> _How to complete this task_
Repeat exactly each line of the data provided below.

> _Entries supplied_
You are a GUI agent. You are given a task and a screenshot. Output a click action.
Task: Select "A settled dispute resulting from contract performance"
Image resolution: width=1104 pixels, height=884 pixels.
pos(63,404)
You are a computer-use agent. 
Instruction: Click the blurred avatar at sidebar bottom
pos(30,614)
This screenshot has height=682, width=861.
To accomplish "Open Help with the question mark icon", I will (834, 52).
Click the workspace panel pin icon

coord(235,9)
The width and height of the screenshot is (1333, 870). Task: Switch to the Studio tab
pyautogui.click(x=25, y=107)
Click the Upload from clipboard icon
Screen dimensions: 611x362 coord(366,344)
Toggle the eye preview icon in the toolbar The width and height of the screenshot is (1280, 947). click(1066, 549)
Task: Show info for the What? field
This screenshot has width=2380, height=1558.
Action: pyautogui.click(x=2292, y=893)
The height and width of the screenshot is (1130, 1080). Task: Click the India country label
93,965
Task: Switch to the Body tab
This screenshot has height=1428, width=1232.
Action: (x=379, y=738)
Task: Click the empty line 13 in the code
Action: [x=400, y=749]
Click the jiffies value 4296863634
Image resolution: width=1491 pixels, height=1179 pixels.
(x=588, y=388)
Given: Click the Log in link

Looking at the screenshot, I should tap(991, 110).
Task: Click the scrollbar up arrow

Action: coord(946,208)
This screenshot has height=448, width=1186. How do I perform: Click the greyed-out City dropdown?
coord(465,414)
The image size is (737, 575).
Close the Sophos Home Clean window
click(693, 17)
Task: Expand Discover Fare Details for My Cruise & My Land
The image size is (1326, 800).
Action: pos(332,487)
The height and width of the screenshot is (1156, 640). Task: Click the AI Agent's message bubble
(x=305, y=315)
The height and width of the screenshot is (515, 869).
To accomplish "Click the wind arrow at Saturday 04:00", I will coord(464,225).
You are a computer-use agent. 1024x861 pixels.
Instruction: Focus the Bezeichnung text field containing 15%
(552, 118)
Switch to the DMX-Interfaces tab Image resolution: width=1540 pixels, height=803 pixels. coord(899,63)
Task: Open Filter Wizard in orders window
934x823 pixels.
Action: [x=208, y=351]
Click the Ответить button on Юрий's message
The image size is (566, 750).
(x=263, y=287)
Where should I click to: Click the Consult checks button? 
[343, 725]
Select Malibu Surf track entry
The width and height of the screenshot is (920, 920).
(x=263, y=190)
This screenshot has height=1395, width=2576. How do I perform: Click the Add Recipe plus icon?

> _Result of the task_
You are a GUI agent. You are given a task and a screenshot. Output a click action.
Task: Select "A settled dispute resulting from contract performance"
Image resolution: width=1104 pixels, height=884 pixels.
pos(63,404)
You are a computer-use agent. 
Instruction: Click the blurred avatar at sidebar bottom
pos(30,614)
This screenshot has height=682, width=861.
To accomplish "Open Help with the question mark icon", I will (834, 52).
Click the workspace panel pin icon

coord(235,9)
The width and height of the screenshot is (1333, 870). Task: Switch to the Studio tab
pyautogui.click(x=25, y=107)
Click the Upload from clipboard icon
Screen dimensions: 611x362 coord(366,344)
Toggle the eye preview icon in the toolbar The width and height of the screenshot is (1280, 947). click(1066, 549)
Task: Show info for the What? field
This screenshot has width=2380, height=1558.
Action: pyautogui.click(x=2292, y=893)
The height and width of the screenshot is (1130, 1080). Task: Click the India country label
93,965
Task: Switch to the Body tab
This screenshot has height=1428, width=1232.
Action: (x=379, y=738)
Task: Click the empty line 13 in the code
Action: [x=400, y=749]
Click the jiffies value 4296863634
Image resolution: width=1491 pixels, height=1179 pixels.
(x=588, y=388)
Given: Click the Log in link

Looking at the screenshot, I should tap(991, 110).
Task: Click the scrollbar up arrow

Action: coord(946,208)
This screenshot has height=448, width=1186. How do I perform: Click the greyed-out City dropdown?
coord(465,414)
The image size is (737, 575).
Close the Sophos Home Clean window
click(693, 17)
Task: Expand Discover Fare Details for My Cruise & My Land
The image size is (1326, 800).
Action: pos(332,487)
The height and width of the screenshot is (1156, 640). Task: Click the AI Agent's message bubble
(x=305, y=315)
The height and width of the screenshot is (515, 869).
To accomplish "Click the wind arrow at Saturday 04:00", I will coord(464,225).
You are a computer-use agent. 1024x861 pixels.
Instruction: Focus the Bezeichnung text field containing 15%
(552, 118)
Switch to the DMX-Interfaces tab Image resolution: width=1540 pixels, height=803 pixels. coord(899,63)
Task: Open Filter Wizard in orders window
934x823 pixels.
Action: [x=208, y=351]
Click the Ответить button on Юрий's message
The image size is (566, 750).
(x=263, y=287)
Where should I click to: Click the Consult checks button? 
[343, 725]
Select Malibu Surf track entry
The width and height of the screenshot is (920, 920).
(x=263, y=190)
This screenshot has height=1395, width=2576. How do I perform: Click the Add Recipe plus icon?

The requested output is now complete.